Task directions -> Search the material below for the string "beside" and list each line that holds it.

Data shown ->
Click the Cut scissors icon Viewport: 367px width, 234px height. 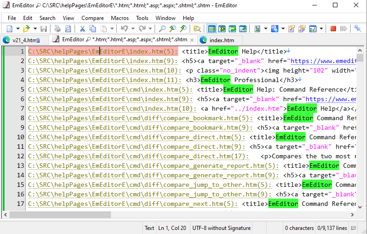point(82,29)
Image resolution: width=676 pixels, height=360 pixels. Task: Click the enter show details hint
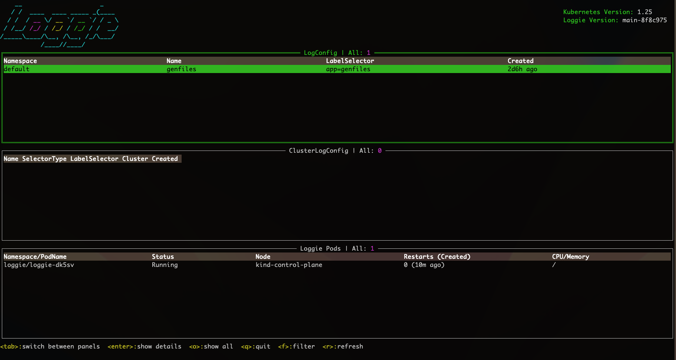point(145,346)
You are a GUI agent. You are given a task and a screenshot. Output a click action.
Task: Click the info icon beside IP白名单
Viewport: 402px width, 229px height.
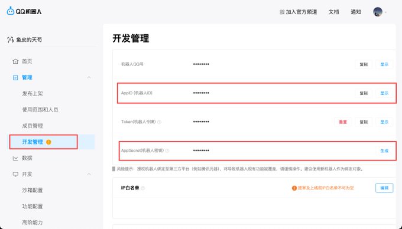143,188

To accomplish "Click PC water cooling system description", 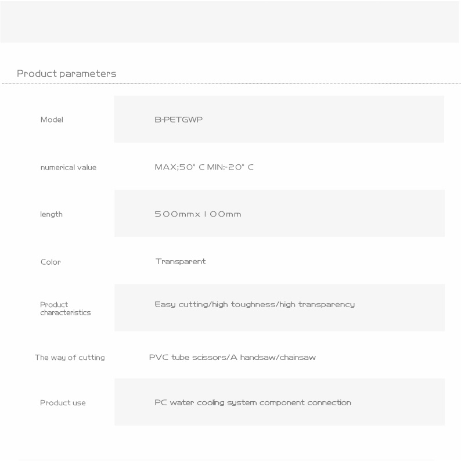I will 253,402.
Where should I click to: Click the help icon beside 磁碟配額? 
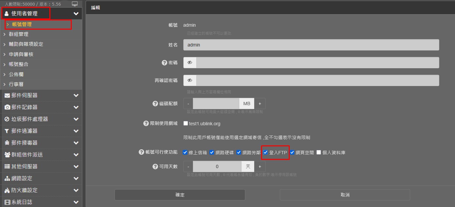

Written response ->
Task: Click the info icon beside IP白名单
Where should I click to: Click the help icon beside 磁碟配額? 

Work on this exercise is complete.